Putting it all together
This is the easy part, not that the rest was super difficult. You’re going to take the vegetable mixture and combine it with the roux. One of my favourite things about this meal is the ease. You can make it in advance and heat it up in the same pot when you’re ready eat.
Chicken á la King
Ingredients
- 1 lb skinless boneless chicken breast cubed
- 2 tbsp canola oil divided ½
- 1 tsp fresh parsley chopped
- ½ tsp salt
- ½ tsp pepper
- 3 chopped mushrooms
- 2 stalks celery diced
- ½ cup red pepper chopped
- ½ cup green pepper chopped
- ½ cup red onion chopped
- ½ cup frozen peas thawed and drained
Roux
- ¼ cup butter
- ¼ cup flour
- 1⅓ cups chicken broth
- ⅔ cup milk
- pinch salt & pepper
Instructions
- In a large non-stick pan, heat 1 tbsp of canola oil. Sauté the chicken until cooked through. Remove from the pan and set aside.
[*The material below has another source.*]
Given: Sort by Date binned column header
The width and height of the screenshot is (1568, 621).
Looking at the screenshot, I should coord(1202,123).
- Heat remaining oil (1 tbsp). Sauté all the vegetables until just tender/crisp. Add strained peas to the vegetable mix. Season with salt and pepper to taste.
- Add the chicken, and parsley to the pan and stir well to combine.
Roux
- In a 3 qt pot or equivalent, over medium heat, melt butter, and add flour. Stir with a wire whisk for approximately 1 minute until flour and butter are well combined.
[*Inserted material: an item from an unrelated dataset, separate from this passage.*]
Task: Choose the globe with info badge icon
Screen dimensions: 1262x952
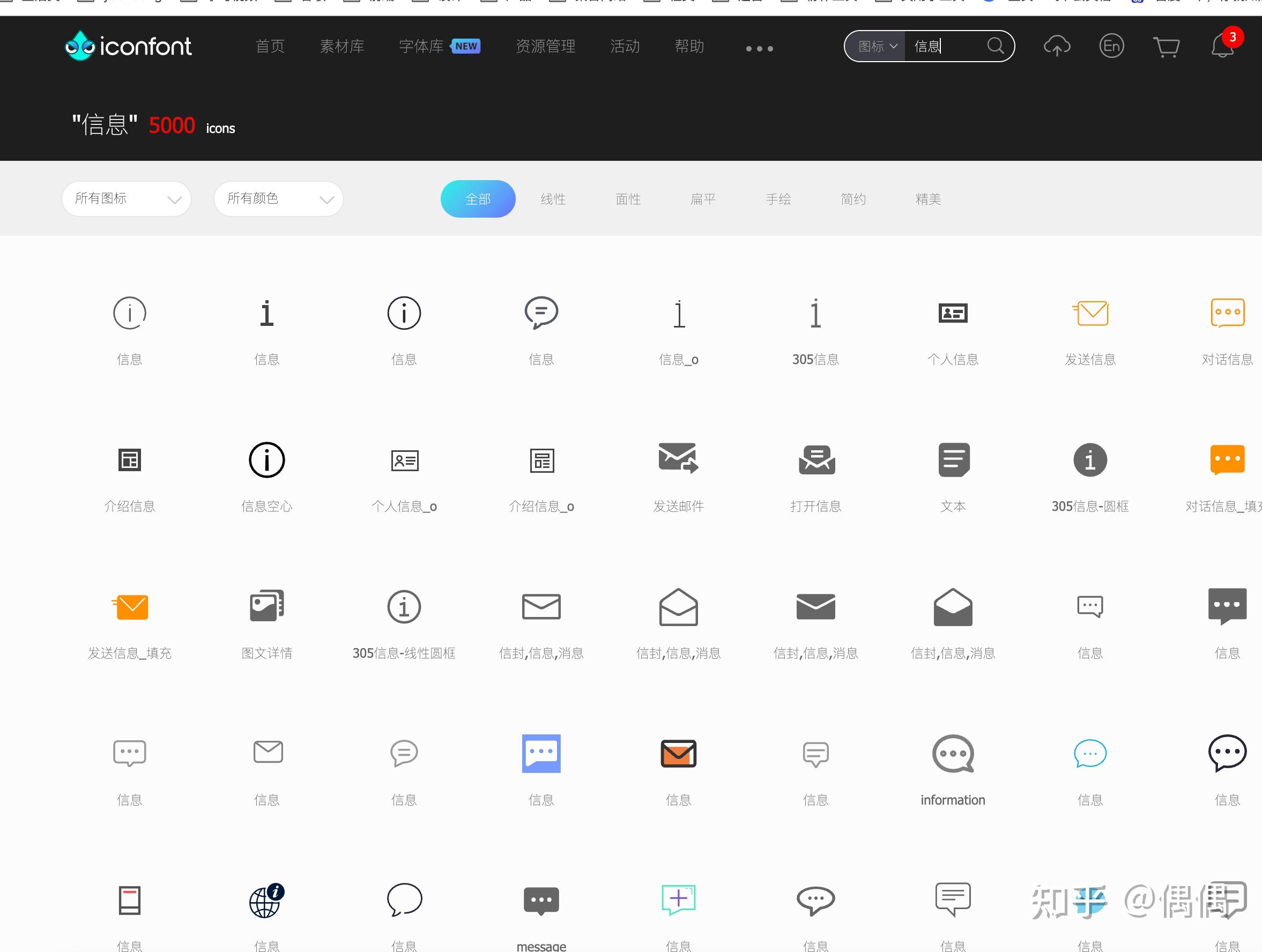Action: (266, 901)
- Whisking constantly, slowly add the chicken broth and milk. Continue whisking until all liquid is combined. Add salt and pepper to taste,
- Continue whisking until sauce thickens and small bubbles appear around the perimeter of the mixture. Remove from heat.Note: Do not bring to a full boil.The mixture should be smooth and thick.
The Build
- Add the chicken and vegetable mixture to the pot of sauce. Stir well. Season to taste if required.
- Simmer on low to heat through and serve on toast, pasta or rice.
It’s like a chicken pot pie without the crust
It really is, “easy as pie.” If you serve it on pastry discs or toast, it could literally be called a deconstructed chicken pot pie. One of our favourite things about it is the ease of serving and cleanup. Usually I’ll prepare it earlier in the day and put it in a large pot on the stove. When it’s getting close to dinner, reheat, make some toast and you’re ready to eat.